▶ [Instructions for the task]
Exact copy, no pictures: output all the records that follow.

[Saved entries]
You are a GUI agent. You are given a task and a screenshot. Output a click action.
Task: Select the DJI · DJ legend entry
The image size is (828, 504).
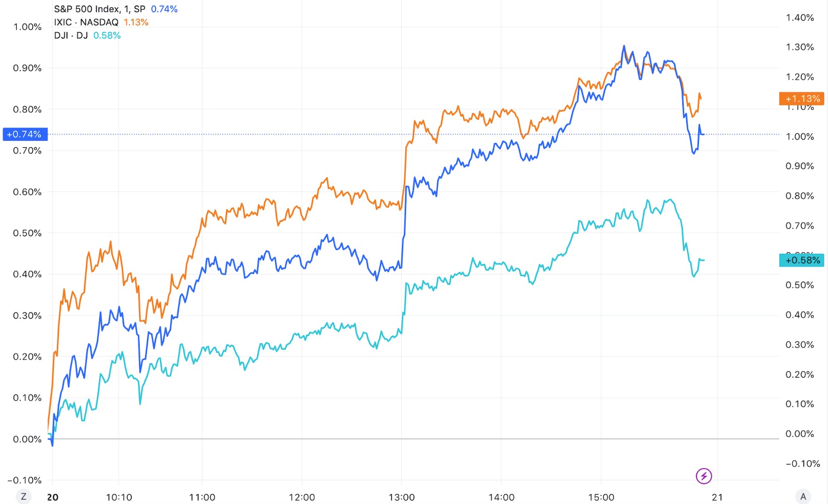[71, 35]
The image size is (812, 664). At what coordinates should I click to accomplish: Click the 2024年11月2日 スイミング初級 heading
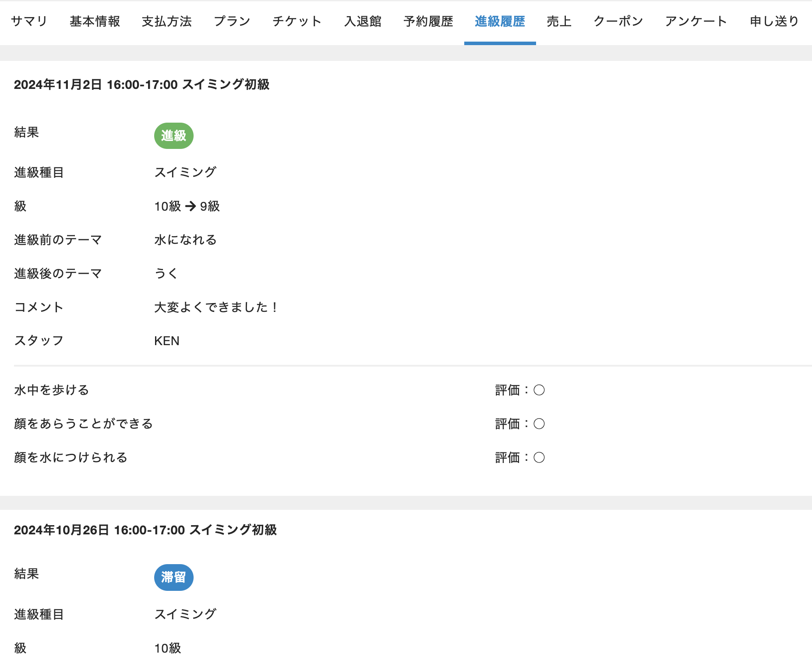(141, 85)
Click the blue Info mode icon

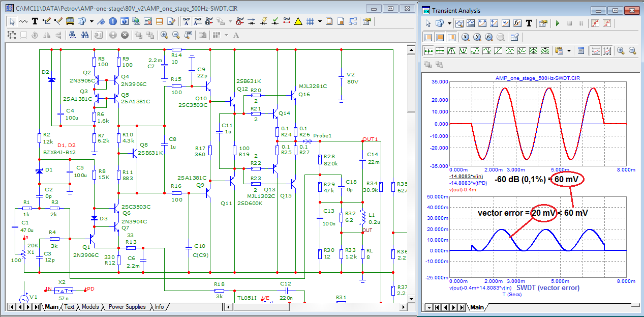click(112, 21)
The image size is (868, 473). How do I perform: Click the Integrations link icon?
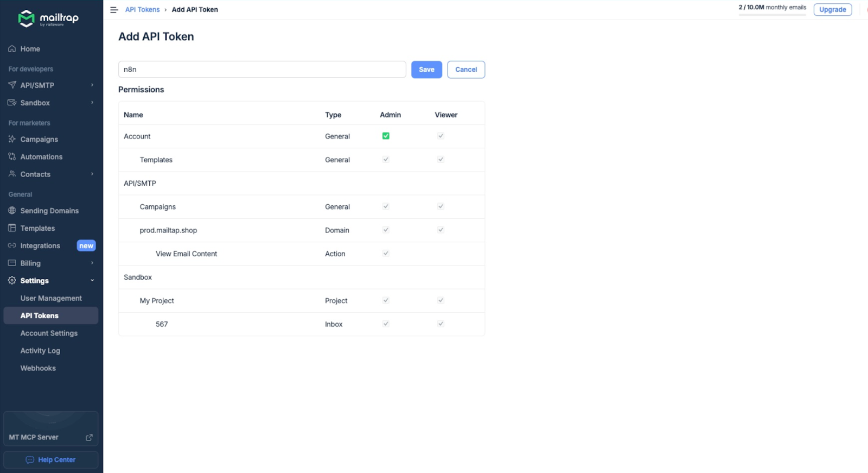12,246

▶ [Reply]
You are a GUI agent. You are given a task and a screenshot. Output a click action.
Task: Select the DJI · DJ legend entry
The image size is (828, 504).
[71, 35]
The image size is (812, 664). At what coordinates should I click to accomplish: Click the 2024年11月2日 スイミング初級 heading
(141, 85)
Click the blue Info mode icon

click(112, 21)
The image size is (868, 473). How do I perform: Click the Integrations link icon?
12,246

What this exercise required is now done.